The current, upcoming generation of rap, made up of artists even younger than Drake, is led by Chance the Rapper, who really came into his own in 2016, with his epic album “Coloring Book,” “Saturday Night Live” performances and surprise free Christmas mixtape with Jeremih. Big Sean has hovered in Kanye West’s shadow throughout his relatively short career. West, who first signed Big Sean with G.O.O.D. Music after the younger rapper offered up 16 bars outside the Detroit radio station WHTD, has always taken a more outspoken, provocative stance with his work, akin to Jay-Z and Kendrick Lamar.

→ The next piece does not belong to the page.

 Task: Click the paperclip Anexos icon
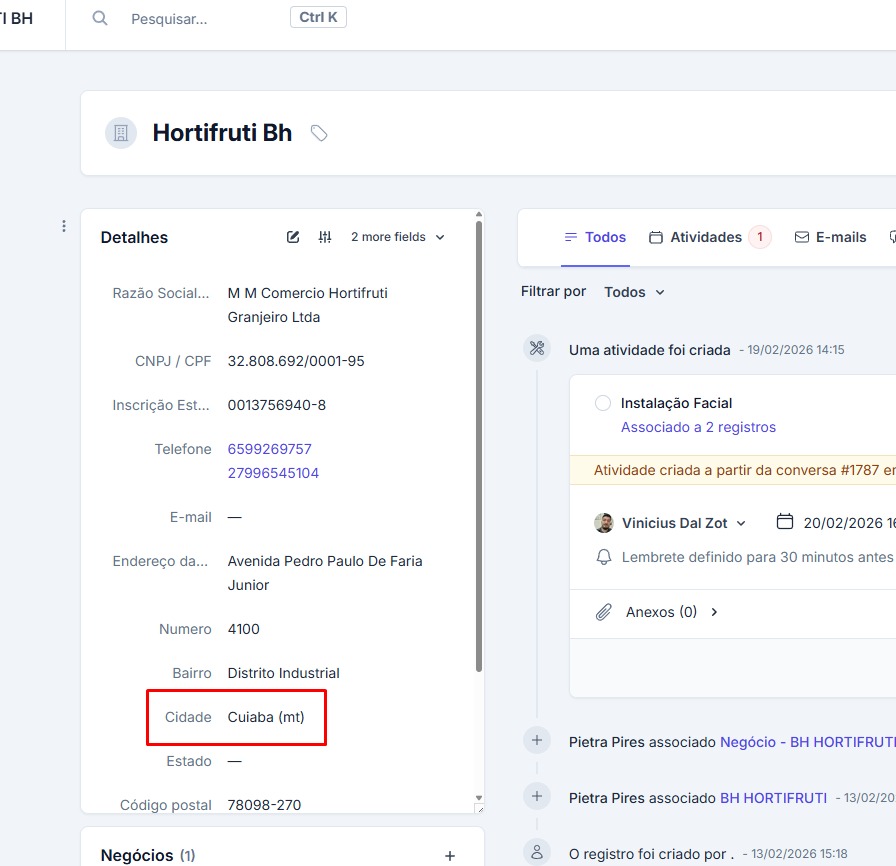(603, 612)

Despite this, 2017 has proven to be the year that Big Sean truly settles into his voice, as the entire track list of “I Decided.” lived up to the hype of “Bounce Back,” which was released as a single last year to critical acclaim. The album serves as a sort of continuation of the song and a passionate anthem for revivals.
“Sacrifices (feat. Migos)” is a true standout, as it blends traditional rap vocals with a more indie background. The song is a well-deserved lament for all that Big Sean has had to sacrifice to get to his current state of fame, a product of incredibly hard work. It’s one of the catchiest songs on the album, as it’s more about repetition than substance, which serves as a slight reprieve from the “heavier” content on the rest of the album.
Another highlight, “No Favors (feat. Eminem),” features an always fired-up Eminem, who raps on a strict political bent and addresses the current administration. This provides the album with a particularly timely edge without allowing it to define Big Sean’s style. The two artists are an unlikely pairing, but they mesh well in an unexpected and dynamic way, creating what will surely be one of the most iconic duos of 2017.
Jeremih, TWENTY88, The-Dream, Migos, The Flint Chozen Choir and Starrah also contributed to “I Decided.,” but the album still remains uniquely Big Sean’s. He blends universal issues like social justice with personal dilemmas in a way that invites others to work through the adversity with him, a unique and necessary perspective in the rap world.
What was perhaps most remarkable was the slew of tracks that touched on Big Sean’s relationship with his family in “Halfway Off the Balcony,” “Sunday Morning Jetpack” and “Inspire Me.” Big Sean is a very grateful guy, which typically comes off in his charitable actions, like fundraising for the people of Flint, Michigan, but becomes incredibly apparent as he thanks his grandmother and mother, and reflects on Detroit and his upbringing in the final track on the album, “Bigger Than Me (feat. The Flint Chozen Choir & Starrah).”
“Bigger Than Me” focuses heavily on Big Sean’s still strong Detroit roots, and oscillates between hope and despair, with the juxtaposition of lines such as “Everybody in the city to me like a distant cousin, brother, little sister / I see myself in the young ones” and “First time I seen a dead body I was 14 / And I felt the pressure.” It’s a startlingly concrete homage to Big Sean’s beginnings, which very fittingly features a recording of a loving conversation between him and his mother.
The whole album meditates on second chances and leading the best life possible, despite the constant stream of challenges, which is the very essence of Big Sean’s philosophy. It’s a much needed, high-quality collection of tracks, which marks another strong year for rap, and now for Big Sean.
“I Decided.” is much more than another successful rap album and serves as proof that it’s finally Big Sean’s turn.